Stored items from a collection
______
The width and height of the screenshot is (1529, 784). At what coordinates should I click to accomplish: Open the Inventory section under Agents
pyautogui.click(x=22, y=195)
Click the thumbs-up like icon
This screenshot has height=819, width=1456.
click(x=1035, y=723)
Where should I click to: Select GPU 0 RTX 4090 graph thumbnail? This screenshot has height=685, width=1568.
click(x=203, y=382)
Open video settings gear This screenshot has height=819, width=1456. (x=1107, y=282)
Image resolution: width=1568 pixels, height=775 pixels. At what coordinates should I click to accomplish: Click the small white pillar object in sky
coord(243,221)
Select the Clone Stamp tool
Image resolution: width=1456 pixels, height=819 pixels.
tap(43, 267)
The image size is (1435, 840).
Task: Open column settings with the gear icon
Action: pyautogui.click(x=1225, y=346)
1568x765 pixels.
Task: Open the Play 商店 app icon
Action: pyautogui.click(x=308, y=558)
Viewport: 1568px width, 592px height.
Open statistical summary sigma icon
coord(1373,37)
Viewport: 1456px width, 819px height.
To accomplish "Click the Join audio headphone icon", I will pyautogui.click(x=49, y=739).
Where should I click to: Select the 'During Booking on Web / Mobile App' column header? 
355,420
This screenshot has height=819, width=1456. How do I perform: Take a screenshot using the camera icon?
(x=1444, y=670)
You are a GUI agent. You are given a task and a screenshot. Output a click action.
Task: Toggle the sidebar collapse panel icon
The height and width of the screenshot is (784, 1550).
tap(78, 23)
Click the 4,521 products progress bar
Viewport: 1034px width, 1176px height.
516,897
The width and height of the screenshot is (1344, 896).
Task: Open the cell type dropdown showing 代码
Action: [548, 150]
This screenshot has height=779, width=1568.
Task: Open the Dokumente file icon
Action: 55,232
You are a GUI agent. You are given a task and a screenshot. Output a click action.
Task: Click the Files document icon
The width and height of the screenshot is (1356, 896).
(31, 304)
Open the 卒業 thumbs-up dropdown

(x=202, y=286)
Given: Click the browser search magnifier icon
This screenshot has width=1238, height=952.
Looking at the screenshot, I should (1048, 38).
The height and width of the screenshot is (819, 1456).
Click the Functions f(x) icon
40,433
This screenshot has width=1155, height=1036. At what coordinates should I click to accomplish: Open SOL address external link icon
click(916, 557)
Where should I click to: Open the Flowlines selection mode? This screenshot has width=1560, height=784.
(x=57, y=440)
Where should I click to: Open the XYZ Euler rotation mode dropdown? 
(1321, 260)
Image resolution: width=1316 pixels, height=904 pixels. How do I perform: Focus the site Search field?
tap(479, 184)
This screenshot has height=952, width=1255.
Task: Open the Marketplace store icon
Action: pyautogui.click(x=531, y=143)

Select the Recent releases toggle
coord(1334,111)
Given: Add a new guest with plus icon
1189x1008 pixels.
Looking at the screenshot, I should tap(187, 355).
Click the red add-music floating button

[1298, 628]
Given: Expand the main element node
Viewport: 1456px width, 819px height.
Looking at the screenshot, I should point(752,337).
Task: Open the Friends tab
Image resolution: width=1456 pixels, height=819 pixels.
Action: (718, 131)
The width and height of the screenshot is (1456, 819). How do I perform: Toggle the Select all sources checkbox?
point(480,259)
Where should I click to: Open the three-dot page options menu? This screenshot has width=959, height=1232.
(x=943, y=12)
______
* **Activity**
Every entry should be reproduced word for word.

* **The completed task**
The width and height of the screenshot is (1529, 784). At what coordinates should I click to accomplish: Open the Inventory section under Agents
pyautogui.click(x=22, y=195)
Click the thumbs-up like icon
This screenshot has height=819, width=1456.
click(x=1035, y=723)
Where should I click to: Select GPU 0 RTX 4090 graph thumbnail? This screenshot has height=685, width=1568.
click(x=203, y=382)
Open video settings gear This screenshot has height=819, width=1456. (x=1107, y=282)
Image resolution: width=1568 pixels, height=775 pixels. At what coordinates should I click to accomplish: Click the small white pillar object in sky
coord(243,221)
Select the Clone Stamp tool
Image resolution: width=1456 pixels, height=819 pixels.
tap(43, 267)
The image size is (1435, 840).
Task: Open column settings with the gear icon
Action: pyautogui.click(x=1225, y=346)
1568x765 pixels.
Task: Open the Play 商店 app icon
Action: pyautogui.click(x=308, y=558)
Viewport: 1568px width, 592px height.
Open statistical summary sigma icon
coord(1373,37)
Viewport: 1456px width, 819px height.
To accomplish "Click the Join audio headphone icon", I will pyautogui.click(x=49, y=739).
Where should I click to: Select the 'During Booking on Web / Mobile App' column header? 
355,420
This screenshot has height=819, width=1456. How do I perform: Take a screenshot using the camera icon?
(x=1444, y=670)
You are a GUI agent. You are given a task and a screenshot. Output a click action.
Task: Toggle the sidebar collapse panel icon
The height and width of the screenshot is (784, 1550).
tap(78, 23)
Click the 4,521 products progress bar
Viewport: 1034px width, 1176px height.
516,897
The width and height of the screenshot is (1344, 896).
Task: Open the cell type dropdown showing 代码
Action: [548, 150]
This screenshot has height=779, width=1568.
Task: Open the Dokumente file icon
Action: 55,232
You are a GUI agent. You are given a task and a screenshot. Output a click action.
Task: Click the Files document icon
The width and height of the screenshot is (1356, 896).
(31, 304)
Open the 卒業 thumbs-up dropdown

(x=202, y=286)
Given: Click the browser search magnifier icon
This screenshot has width=1238, height=952.
Looking at the screenshot, I should (1048, 38).
The height and width of the screenshot is (819, 1456).
Click the Functions f(x) icon
40,433
This screenshot has width=1155, height=1036. At what coordinates should I click to accomplish: Open SOL address external link icon
click(916, 557)
Where should I click to: Open the Flowlines selection mode? This screenshot has width=1560, height=784.
(x=57, y=440)
Where should I click to: Open the XYZ Euler rotation mode dropdown? 
(1321, 260)
Image resolution: width=1316 pixels, height=904 pixels. How do I perform: Focus the site Search field?
tap(479, 184)
This screenshot has height=952, width=1255.
Task: Open the Marketplace store icon
Action: pyautogui.click(x=531, y=143)

Select the Recent releases toggle
coord(1334,111)
Given: Add a new guest with plus icon
1189x1008 pixels.
Looking at the screenshot, I should tap(187, 355).
Click the red add-music floating button

[1298, 628]
Given: Expand the main element node
Viewport: 1456px width, 819px height.
Looking at the screenshot, I should point(752,337).
Task: Open the Friends tab
Image resolution: width=1456 pixels, height=819 pixels.
Action: (718, 131)
The width and height of the screenshot is (1456, 819). How do I perform: Toggle the Select all sources checkbox?
point(480,259)
Where should I click to: Open the three-dot page options menu? This screenshot has width=959, height=1232.
(x=943, y=12)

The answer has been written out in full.